--- PROVIDED ENTRIES Enclosed Below ---

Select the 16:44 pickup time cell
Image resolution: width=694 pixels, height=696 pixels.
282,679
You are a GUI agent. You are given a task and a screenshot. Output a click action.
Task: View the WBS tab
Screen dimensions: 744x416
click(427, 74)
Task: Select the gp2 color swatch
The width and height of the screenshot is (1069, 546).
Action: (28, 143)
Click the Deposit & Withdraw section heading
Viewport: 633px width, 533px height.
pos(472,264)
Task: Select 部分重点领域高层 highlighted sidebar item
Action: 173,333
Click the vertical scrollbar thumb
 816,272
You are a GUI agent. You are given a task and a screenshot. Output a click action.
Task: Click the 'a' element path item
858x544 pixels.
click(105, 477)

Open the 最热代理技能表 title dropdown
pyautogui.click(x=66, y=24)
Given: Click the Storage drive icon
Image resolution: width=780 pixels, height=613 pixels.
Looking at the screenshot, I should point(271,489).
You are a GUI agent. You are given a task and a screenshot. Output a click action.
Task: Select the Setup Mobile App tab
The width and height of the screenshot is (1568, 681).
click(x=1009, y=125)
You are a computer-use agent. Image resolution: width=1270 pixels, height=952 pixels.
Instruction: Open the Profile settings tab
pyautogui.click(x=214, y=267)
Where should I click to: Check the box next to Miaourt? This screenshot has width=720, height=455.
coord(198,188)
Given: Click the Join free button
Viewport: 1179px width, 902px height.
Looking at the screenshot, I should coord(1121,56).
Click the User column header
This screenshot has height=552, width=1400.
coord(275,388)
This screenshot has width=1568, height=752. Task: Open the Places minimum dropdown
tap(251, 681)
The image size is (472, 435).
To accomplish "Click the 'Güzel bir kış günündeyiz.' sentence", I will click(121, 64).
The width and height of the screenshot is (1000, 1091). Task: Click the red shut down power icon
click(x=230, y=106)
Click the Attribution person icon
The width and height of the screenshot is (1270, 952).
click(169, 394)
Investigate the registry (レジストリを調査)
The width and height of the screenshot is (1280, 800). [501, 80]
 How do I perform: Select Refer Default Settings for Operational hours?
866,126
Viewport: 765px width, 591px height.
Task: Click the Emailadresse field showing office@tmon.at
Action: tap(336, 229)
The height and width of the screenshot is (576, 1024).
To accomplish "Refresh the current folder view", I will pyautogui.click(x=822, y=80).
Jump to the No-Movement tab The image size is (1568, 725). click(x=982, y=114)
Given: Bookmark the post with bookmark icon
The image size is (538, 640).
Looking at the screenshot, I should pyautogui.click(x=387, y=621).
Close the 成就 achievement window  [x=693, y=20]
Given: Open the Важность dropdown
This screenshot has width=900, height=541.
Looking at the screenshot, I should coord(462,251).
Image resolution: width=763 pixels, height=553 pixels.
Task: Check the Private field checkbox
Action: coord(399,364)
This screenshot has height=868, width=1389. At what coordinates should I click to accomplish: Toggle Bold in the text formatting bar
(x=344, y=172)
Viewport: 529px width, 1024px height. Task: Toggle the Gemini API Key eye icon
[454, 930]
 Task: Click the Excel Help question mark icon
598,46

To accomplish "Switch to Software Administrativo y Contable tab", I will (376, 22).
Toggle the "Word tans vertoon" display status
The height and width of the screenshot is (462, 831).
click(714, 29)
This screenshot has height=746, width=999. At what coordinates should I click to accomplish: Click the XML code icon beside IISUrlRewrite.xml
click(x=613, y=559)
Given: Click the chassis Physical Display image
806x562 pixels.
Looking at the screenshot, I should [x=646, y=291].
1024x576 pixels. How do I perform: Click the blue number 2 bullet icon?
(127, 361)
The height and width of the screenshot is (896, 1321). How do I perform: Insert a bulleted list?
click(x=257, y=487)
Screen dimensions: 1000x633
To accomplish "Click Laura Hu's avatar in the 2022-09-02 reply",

--- End of Enclosed PROVIDED ENTRIES ---

▶ [WHAT IS NEEDED]:
The line with "Given: Click the chassis" and every line after it up to the end of the entries: output those exactly, and only those.

▶ [SOLUTION BELOW]:
Given: Click the chassis Physical Display image
806x562 pixels.
Looking at the screenshot, I should [x=646, y=291].
1024x576 pixels. How do I perform: Click the blue number 2 bullet icon?
(127, 361)
The height and width of the screenshot is (896, 1321). How do I perform: Insert a bulleted list?
click(x=257, y=487)
Screen dimensions: 1000x633
To accomplish "Click Laura Hu's avatar in the 2022-09-02 reply",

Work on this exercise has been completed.